A windmill has sat for many weeks in the middle of Louis-Michel Liger-Belair’s Nuits Clos des Grands Vignes – it has now been joined by many others – not least a couple in Freddy Mugnier’s Nuits Clos de la Marechale – also in Premeaux. In Morey and Gevrey both candles and warming cables have been deployed in the vines – there are even more candles and windmills in the Côte de Beaune. Florence Heresztyn tells me that her pinots are okay but she has plenty of damage in her local (Gevrey-Chambertin) chardonnay – as yet, the extent is not quantifiable.

So far, very few domaines have deployed frost-fighting measures – predominantly those with higher altitude appellations such as Olivier Lamy in St.Aubin. Vincent Latour in Meursault told me on Friday “I’ll keep my fingers crossed, they say about zero degrees but with plenty of wind so we might lose a bud here and there but hopefully not more.

All is quiet on the Beaujolais front – so far. The temperatures have been 1-2° warmer than the Côte d’Or – but still sometimes touching 1°C…

Over the next few days, I’ll be visiting both Beaujolais and Chablis – so I’ll keep you posted. But for now, outside of Chablis, candle-lighting seems to have been more for the self-confidence of the wine-growers – a prophylactic more than an absolute necessity.

Catching up #3 – A Chablis Encore & the Burgundy water-table…

By billn on March 22, 2024 #degustation#travel pics#travels in burgundy 2024#vintage 2024

In January, I really didn’t have enough time in 3 weeks to visit all the Chablis domaines – or at least all the ones in my current list as it now extends to over 100 domaines! So I was back in ‘the north’ in March – with another trip planned for May!

In May, I’ll be mixing it up with a few visits in Irancy too.

La Chapelle de Vaupelteigne - March 2024
The view to La Chapelle de Vaupelteigne

On the Sunday I was in the Côte d’Or and I have to say that the flatter vineyards in the Côte de Beaune looked ready for ducks – there were a lot of vine ‘feet’ under water. Whilst the water in Chablis’ river Serein looked high on Monday, I still wasn’t prepared for the road closures on Tuesday as the river burst its banks to fill many of the flood-plains in the area. The rain hadn’t been so heavy in Chablis, rather in the surrounding Morvan countryside – as much as 70-80 miles away – and it takes about 3 days for the floodwaters to rise in Chablis.
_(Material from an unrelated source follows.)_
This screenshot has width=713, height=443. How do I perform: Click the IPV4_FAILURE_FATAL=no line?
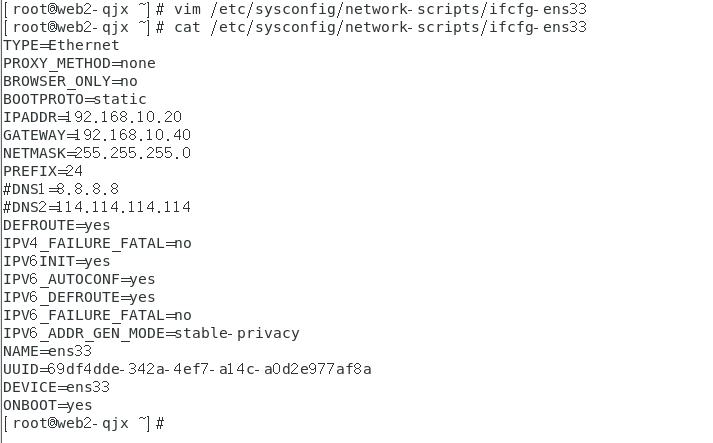click(x=97, y=243)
Chablis itself wasn’t too badly affected but the village of La Chapelle de Vaupelteigne (above) was under water – only partly accessible for me by taking a route descending the hillside from Beine.

The weather calmed – indeed this week we have sunshine in Beaune – it’s a nice change! For now, Burgundians can’t right now complain about a lack of water – it’s double what was seen at the same stage in 2022 and 2023 – but instead they can complain that it’s 22°C in the afternoon 🙂

T-shirts already !

By billn on January 26, 2024 #travels in burgundy 2024#vintage 2024

Chablis views this week…

The weather has been very topsy-turvy in Chablis for the last 10 days – you could go as far as to say bizarre!

Last week I arrived to a hoarfrost – all the trees were white – but there was no snow. Tuesday morning when I did a short jog, it was -8°C. Tuesday evening when I did a long jog – it was warmer but still minus and there were snowflakes in the air. Wednesday lunchtime it was 15°C but Thursday morning we were back to -4°C !!

This week we seem to have settled around 13-14°C daytime temperatures and a lot of the buildings haven’t yet recovered from last week’s cold – so it’s often warmer outside. Yesterday was rainy – so nothing to see – today for an hour we had sunshine – and what did I see in l’Homme Mort? People pruning in t-shirts…

We have become accustomed to seeing that in recent years for a few days in February – but it’s not yet even February – pff!